Directions for this task:
The answer must reproduce exactly the lines from the one with "Image resolution: width=991" through the end of the material, and it must contain no pictures.

Information provided:
= = = = =

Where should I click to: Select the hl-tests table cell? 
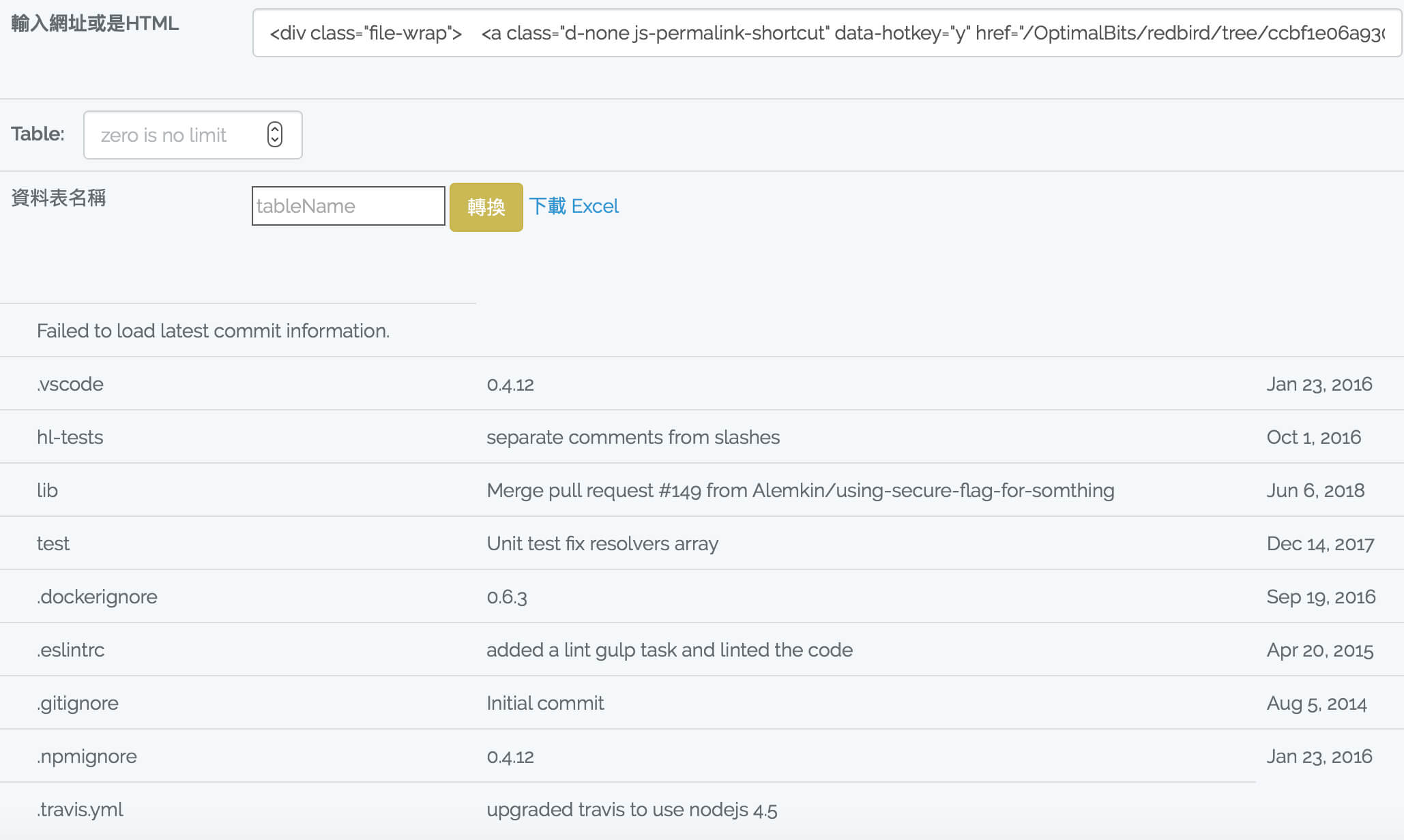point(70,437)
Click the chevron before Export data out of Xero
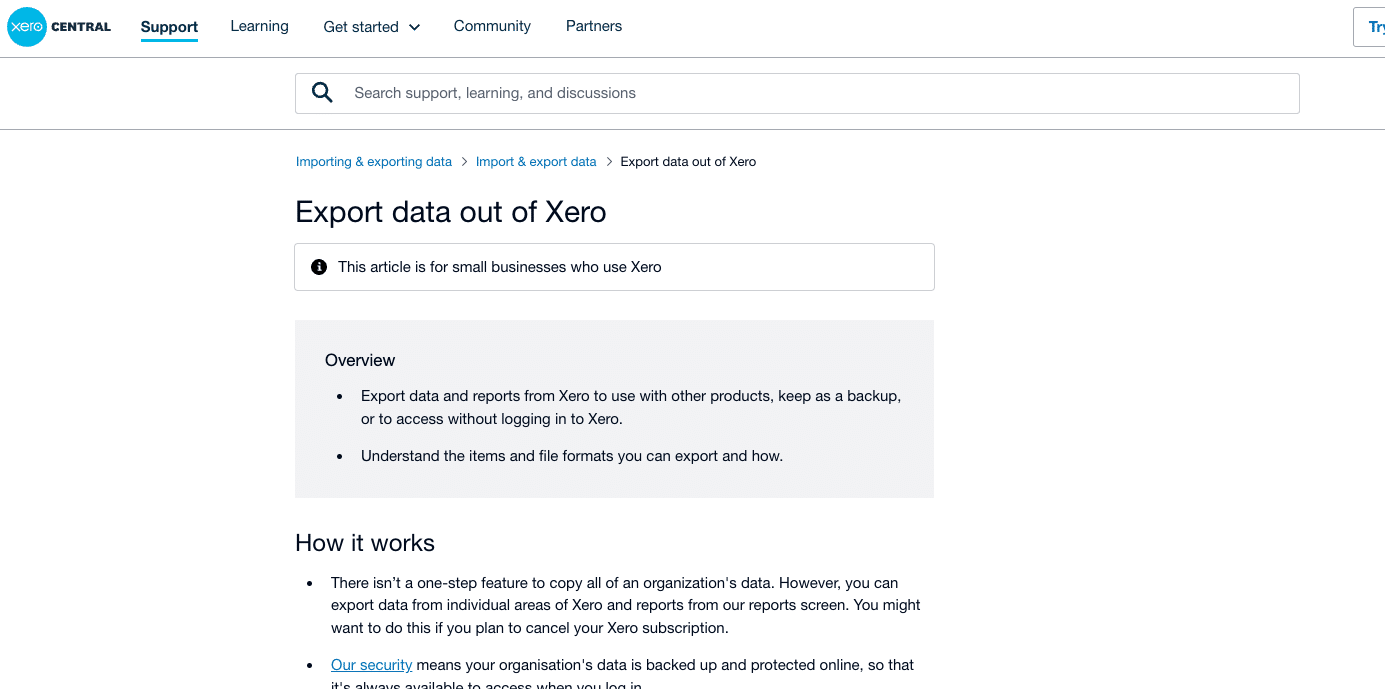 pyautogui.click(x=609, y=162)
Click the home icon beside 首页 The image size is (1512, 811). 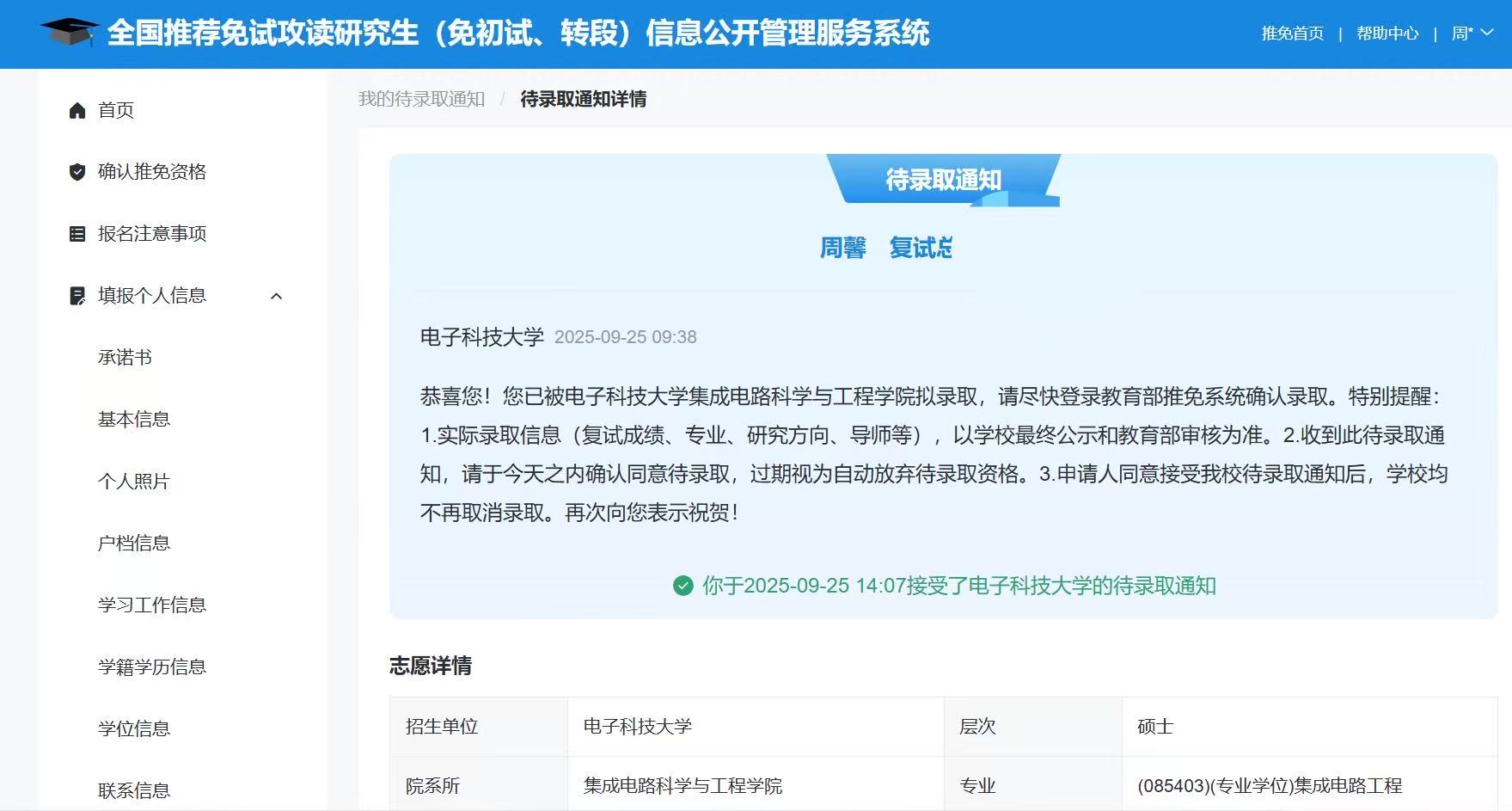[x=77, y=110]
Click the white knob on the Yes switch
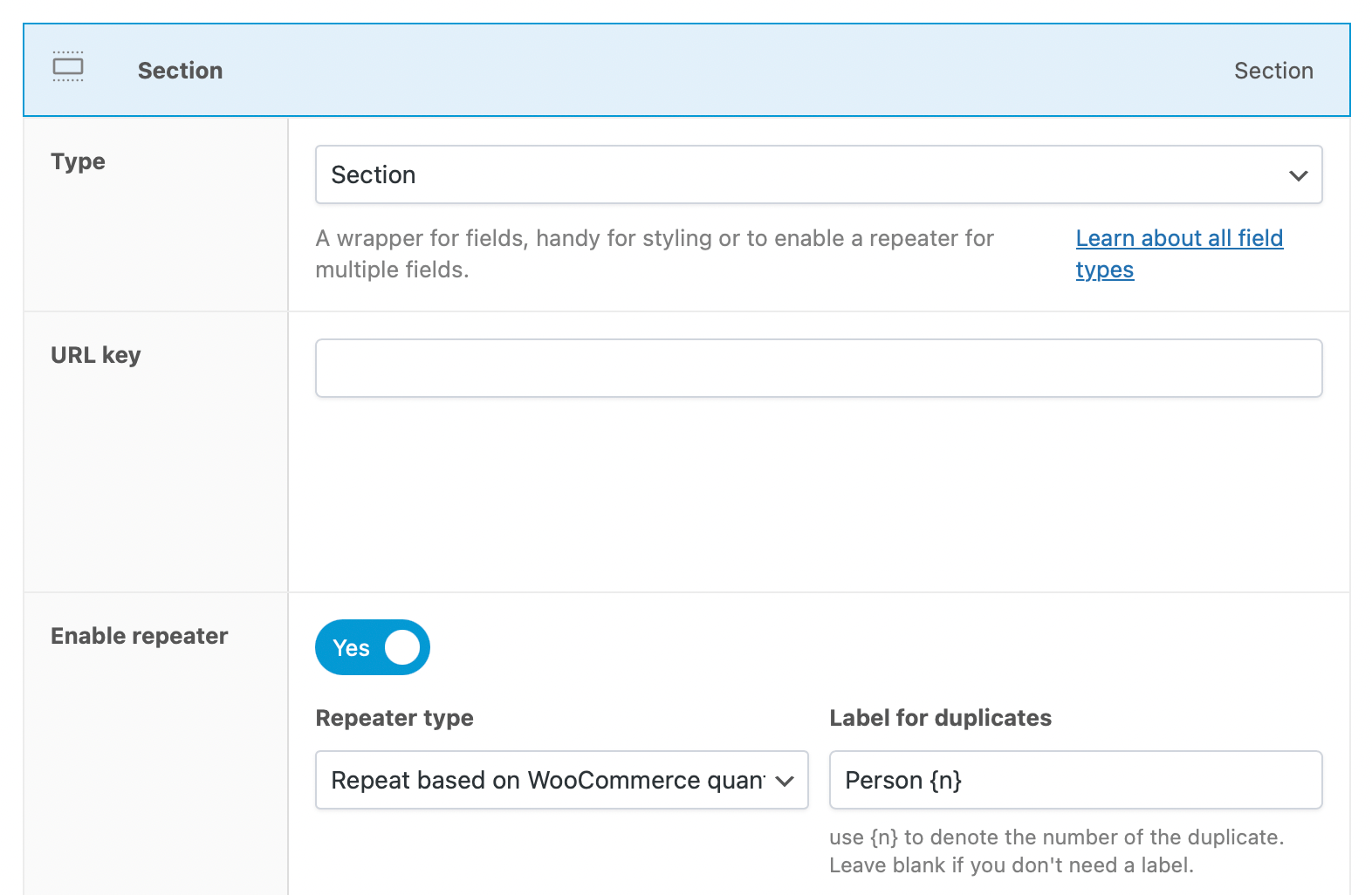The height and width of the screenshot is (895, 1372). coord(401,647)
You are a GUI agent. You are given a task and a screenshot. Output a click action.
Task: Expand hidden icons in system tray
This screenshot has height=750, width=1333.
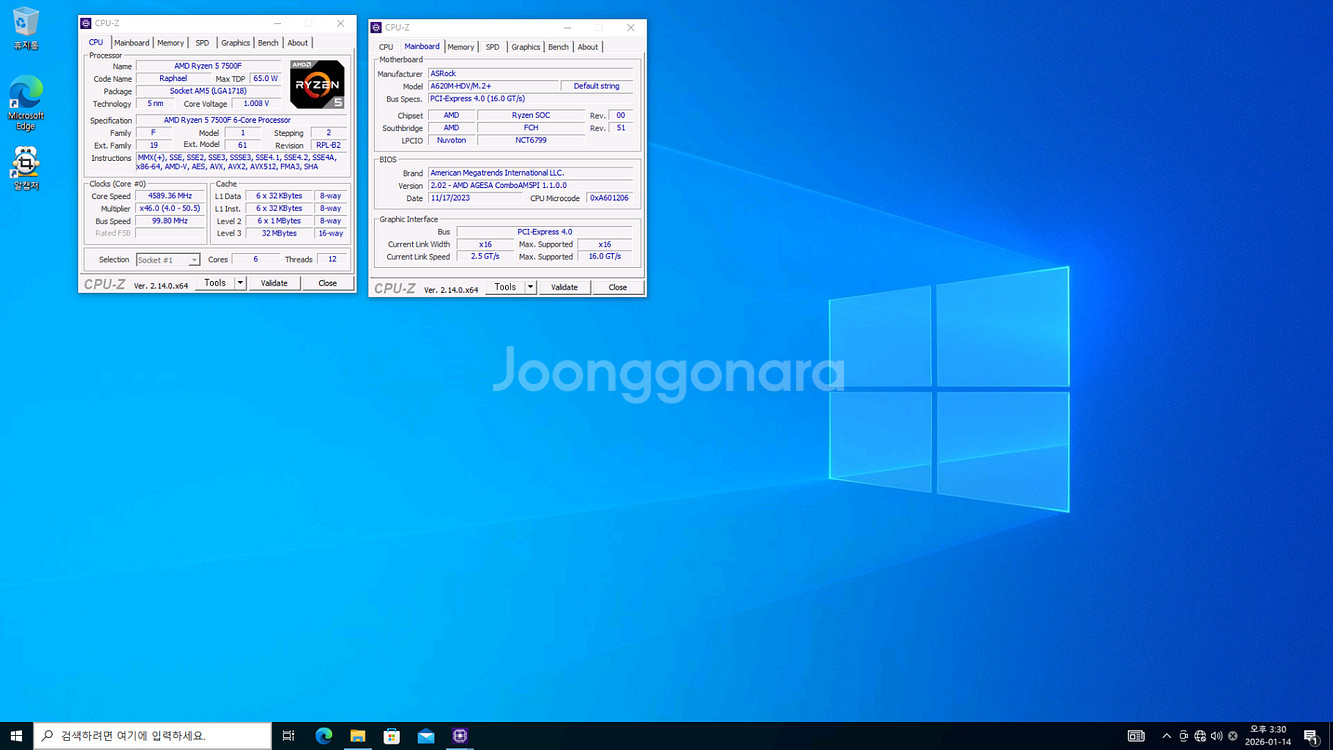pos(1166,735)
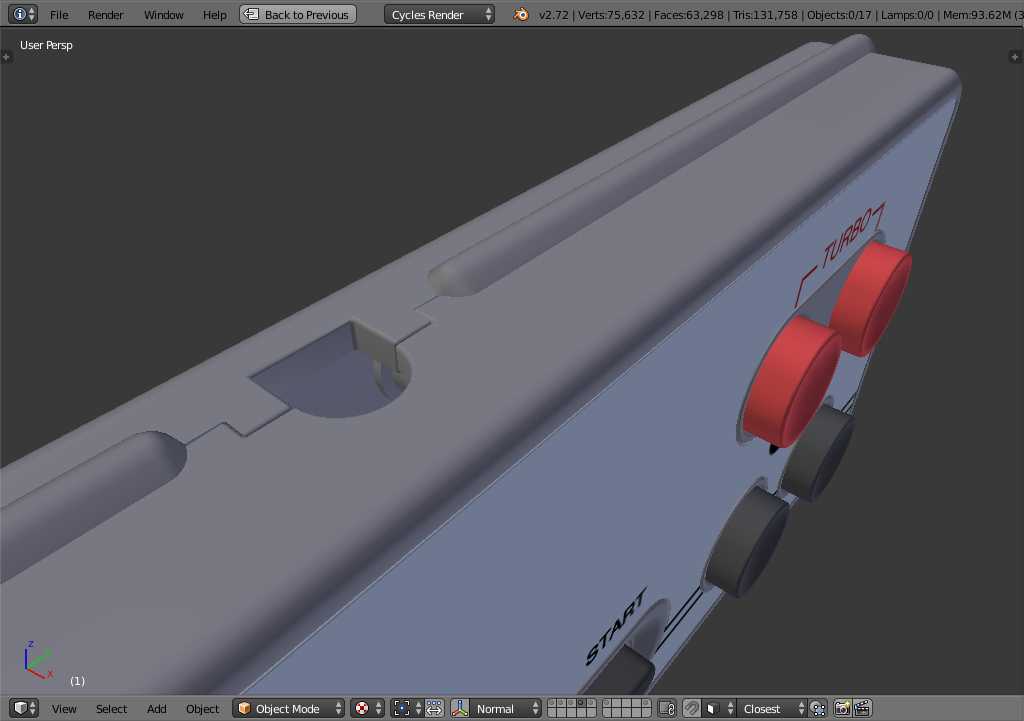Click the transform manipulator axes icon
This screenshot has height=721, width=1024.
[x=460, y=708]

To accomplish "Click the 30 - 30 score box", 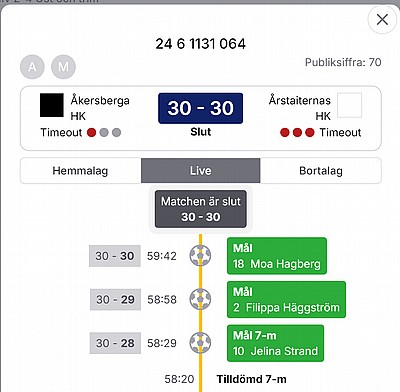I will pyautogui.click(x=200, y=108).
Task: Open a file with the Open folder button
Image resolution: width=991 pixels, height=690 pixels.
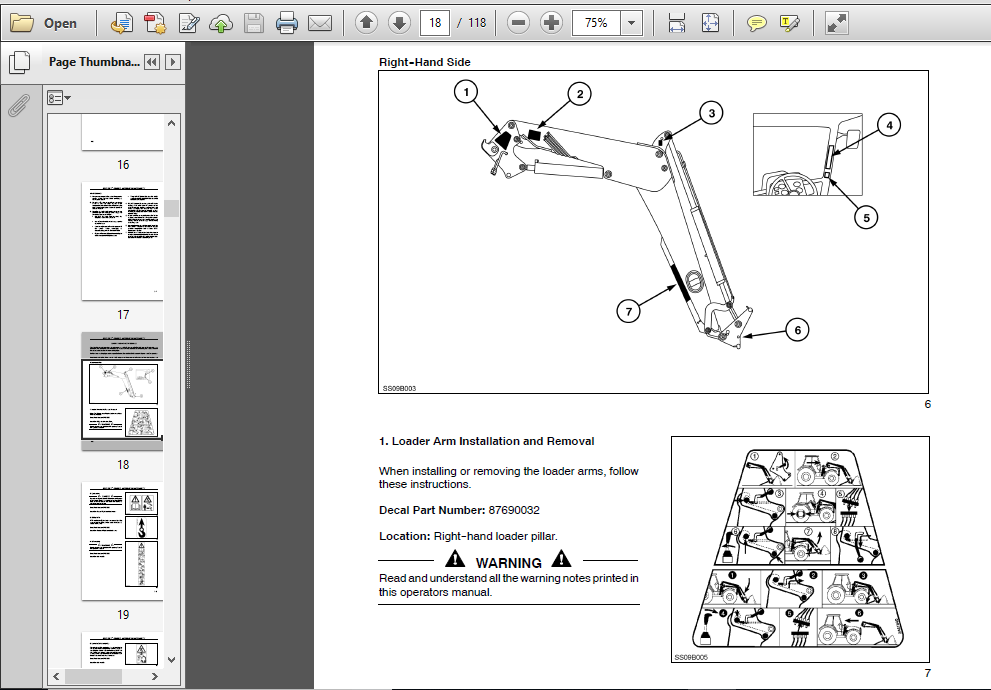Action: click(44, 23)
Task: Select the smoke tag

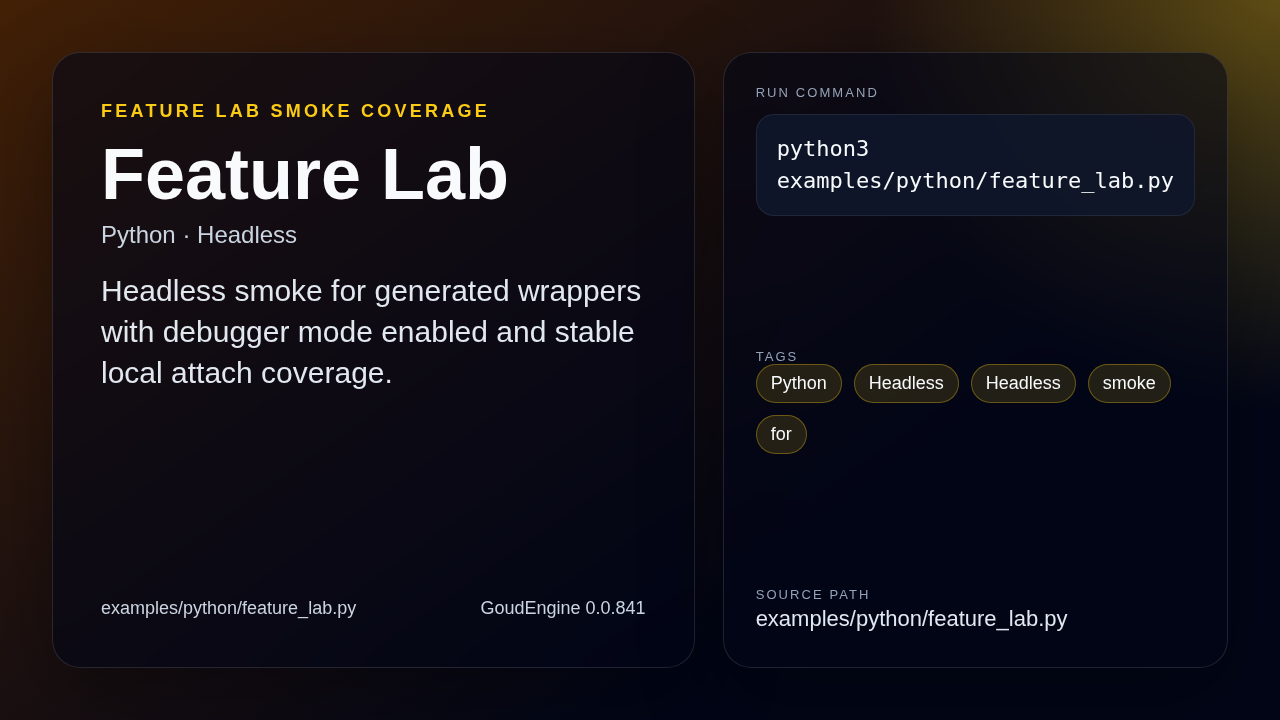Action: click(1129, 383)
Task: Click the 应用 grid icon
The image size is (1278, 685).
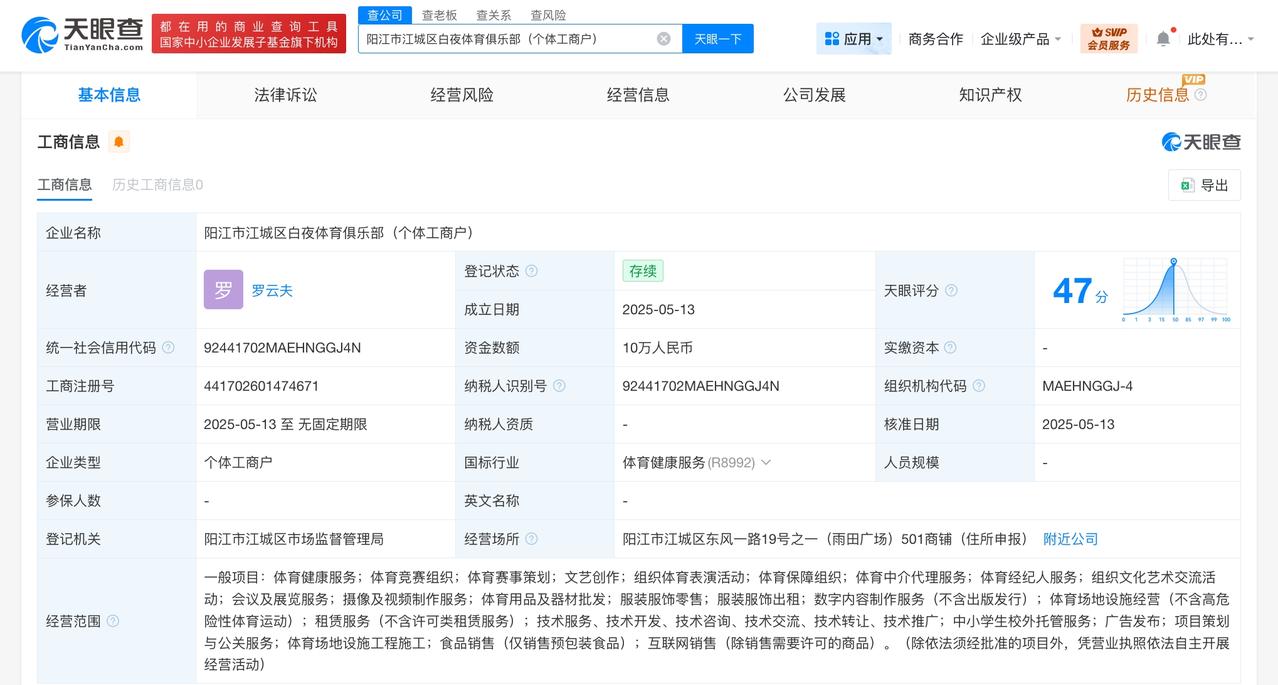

= = = = =

Exercise output:
Image resolution: width=991 pixels, height=690 pixels.
Action: click(44, 23)
Task: Select the smoke tag

Action: click(1129, 383)
Task: Click the 应用 grid icon
The image size is (1278, 685).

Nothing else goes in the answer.